Reverse Factoring / Supplier Finance

Reverse Factoring / Supplier Finance

Reverse factoring, also known as supply chain financing or supplier finance, is a financial arrangement that allows a buyer to extend its payment terms to suppliers while providing early payment options to the suppliers themselves. It's a form of working capital financing that aims to optimize the cash flow along the entire supply chain.

Here's how reverse factoring typically works:

Buyer-Supplier Relationship: A buyer purchases goods or services from its suppliers on credit terms, which means the suppliers issue invoices with payment due at a later date, often ranging from 30 to 90 days.
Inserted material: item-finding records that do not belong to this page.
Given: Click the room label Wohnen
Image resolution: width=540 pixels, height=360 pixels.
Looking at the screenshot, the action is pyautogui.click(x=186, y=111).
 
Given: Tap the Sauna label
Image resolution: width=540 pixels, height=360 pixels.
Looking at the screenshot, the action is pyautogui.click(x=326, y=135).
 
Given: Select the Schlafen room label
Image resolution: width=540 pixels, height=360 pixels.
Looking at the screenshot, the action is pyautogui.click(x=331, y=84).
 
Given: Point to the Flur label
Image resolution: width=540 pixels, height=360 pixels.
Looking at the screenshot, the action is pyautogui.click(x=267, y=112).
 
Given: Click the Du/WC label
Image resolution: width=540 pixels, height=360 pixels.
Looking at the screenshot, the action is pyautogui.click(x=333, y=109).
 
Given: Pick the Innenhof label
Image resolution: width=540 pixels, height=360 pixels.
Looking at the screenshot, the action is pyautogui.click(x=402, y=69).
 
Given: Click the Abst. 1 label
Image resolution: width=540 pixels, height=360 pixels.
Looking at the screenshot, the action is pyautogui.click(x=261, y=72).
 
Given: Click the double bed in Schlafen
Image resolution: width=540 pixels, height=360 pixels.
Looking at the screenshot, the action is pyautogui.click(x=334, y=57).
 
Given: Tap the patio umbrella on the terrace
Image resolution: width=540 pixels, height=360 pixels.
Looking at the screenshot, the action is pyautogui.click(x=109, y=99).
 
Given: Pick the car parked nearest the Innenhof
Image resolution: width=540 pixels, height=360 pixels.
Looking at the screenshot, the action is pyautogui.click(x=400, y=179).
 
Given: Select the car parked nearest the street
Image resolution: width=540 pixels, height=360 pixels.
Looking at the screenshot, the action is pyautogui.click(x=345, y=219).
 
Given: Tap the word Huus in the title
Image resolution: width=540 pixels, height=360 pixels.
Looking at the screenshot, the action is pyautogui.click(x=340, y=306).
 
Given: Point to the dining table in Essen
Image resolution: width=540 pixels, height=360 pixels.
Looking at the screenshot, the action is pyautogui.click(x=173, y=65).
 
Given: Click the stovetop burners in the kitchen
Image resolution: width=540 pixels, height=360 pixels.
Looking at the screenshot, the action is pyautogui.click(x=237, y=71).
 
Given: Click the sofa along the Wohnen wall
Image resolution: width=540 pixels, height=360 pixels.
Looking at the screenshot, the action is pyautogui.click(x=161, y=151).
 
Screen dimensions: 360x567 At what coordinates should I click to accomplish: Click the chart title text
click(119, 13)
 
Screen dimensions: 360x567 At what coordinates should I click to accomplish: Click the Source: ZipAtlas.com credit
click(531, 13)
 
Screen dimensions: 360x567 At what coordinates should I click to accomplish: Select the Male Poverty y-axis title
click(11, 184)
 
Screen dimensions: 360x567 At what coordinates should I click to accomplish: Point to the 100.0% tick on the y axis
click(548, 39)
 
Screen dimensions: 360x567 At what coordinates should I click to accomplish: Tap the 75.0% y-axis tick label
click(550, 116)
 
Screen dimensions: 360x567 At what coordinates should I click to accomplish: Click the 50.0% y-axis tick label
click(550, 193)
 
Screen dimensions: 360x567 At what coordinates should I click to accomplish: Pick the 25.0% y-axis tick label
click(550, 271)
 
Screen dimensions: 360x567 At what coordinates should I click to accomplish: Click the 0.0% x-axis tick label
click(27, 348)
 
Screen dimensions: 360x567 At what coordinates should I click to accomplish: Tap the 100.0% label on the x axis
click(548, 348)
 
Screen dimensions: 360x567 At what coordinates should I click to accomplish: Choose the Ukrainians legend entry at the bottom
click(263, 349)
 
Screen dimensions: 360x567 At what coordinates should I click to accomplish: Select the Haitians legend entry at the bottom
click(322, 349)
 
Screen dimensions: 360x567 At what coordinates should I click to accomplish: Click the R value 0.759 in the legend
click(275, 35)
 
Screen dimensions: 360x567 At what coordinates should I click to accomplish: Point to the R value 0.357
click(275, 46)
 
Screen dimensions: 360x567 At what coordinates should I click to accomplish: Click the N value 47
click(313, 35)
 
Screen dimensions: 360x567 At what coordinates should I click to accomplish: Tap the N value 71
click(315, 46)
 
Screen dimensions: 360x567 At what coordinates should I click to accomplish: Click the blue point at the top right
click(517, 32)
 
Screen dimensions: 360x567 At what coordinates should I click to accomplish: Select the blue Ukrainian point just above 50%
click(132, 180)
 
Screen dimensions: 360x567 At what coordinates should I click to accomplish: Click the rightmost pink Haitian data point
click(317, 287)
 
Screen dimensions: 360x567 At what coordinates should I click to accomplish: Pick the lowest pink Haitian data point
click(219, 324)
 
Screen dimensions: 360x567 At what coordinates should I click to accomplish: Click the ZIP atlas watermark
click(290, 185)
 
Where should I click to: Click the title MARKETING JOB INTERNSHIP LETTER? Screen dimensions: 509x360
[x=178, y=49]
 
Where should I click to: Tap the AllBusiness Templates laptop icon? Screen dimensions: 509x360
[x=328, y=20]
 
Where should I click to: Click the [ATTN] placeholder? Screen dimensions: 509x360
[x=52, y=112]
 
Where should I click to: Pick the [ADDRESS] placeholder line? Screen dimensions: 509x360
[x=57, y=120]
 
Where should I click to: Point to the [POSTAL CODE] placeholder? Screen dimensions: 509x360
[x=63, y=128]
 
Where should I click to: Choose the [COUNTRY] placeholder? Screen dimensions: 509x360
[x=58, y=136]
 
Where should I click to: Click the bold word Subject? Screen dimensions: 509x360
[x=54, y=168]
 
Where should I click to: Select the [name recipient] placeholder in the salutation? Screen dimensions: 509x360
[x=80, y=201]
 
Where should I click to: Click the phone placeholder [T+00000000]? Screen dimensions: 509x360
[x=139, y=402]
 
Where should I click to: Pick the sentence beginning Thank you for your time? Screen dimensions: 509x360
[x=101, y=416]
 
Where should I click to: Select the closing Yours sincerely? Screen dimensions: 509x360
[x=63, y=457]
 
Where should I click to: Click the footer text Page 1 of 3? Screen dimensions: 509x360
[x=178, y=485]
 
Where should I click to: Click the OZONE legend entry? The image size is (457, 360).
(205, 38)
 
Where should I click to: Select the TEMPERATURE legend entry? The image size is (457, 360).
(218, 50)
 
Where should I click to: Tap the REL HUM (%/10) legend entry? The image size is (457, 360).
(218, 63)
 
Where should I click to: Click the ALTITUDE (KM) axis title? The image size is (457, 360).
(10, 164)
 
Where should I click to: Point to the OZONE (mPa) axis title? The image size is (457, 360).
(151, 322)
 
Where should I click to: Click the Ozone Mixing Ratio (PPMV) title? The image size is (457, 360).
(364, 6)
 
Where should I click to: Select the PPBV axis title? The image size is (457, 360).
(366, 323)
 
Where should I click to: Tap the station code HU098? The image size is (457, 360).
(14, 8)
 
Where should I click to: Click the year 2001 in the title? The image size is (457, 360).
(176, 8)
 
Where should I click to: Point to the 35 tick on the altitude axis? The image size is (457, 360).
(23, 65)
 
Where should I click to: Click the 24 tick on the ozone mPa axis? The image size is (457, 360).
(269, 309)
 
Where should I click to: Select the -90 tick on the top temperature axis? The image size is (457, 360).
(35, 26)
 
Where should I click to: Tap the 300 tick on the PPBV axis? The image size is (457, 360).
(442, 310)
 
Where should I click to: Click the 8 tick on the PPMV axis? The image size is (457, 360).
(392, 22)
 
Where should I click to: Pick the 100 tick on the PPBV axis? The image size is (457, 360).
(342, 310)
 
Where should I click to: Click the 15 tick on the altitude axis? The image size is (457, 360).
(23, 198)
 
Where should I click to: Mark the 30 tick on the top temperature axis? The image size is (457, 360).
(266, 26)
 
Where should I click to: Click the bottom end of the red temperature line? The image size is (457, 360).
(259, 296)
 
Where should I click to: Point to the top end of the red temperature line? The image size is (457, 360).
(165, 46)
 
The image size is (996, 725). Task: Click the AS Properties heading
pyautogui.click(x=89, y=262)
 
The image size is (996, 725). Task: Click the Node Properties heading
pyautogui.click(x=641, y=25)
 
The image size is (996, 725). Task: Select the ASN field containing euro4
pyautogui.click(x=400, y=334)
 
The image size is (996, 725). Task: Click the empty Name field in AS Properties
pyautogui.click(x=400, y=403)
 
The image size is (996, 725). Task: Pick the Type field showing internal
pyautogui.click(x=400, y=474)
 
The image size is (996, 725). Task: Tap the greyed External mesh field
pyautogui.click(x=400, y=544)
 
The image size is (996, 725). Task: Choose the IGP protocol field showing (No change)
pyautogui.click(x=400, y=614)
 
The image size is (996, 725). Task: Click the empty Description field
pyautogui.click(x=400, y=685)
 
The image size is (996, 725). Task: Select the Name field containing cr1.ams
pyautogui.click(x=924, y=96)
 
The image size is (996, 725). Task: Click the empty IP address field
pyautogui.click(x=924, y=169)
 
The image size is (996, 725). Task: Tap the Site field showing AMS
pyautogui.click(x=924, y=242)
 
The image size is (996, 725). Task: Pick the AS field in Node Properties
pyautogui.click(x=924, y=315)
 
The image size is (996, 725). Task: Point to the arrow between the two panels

Financing Agreement: The buyer enters into a reverse factoring agreement with a financial institution, such as a bank or a specialized financing company. This agreement establishes a financing facility that will be used to pay the suppliers' invoices early.

Supplier Enrollment: The buyer invites its suppliers to participate in the reverse factoring program. Suppliers who opt-in agree to receive early payment for their invoices at a discount to the invoice amount.

Invoice Approval and Financing: Once the buyer approves the supplier's invoice for payment, the supplier has the option to request early payment through the reverse factoring facility. The financial institution then advances the payment to the supplier, usually within a few days, deducting a fee or discount from the invoice amount.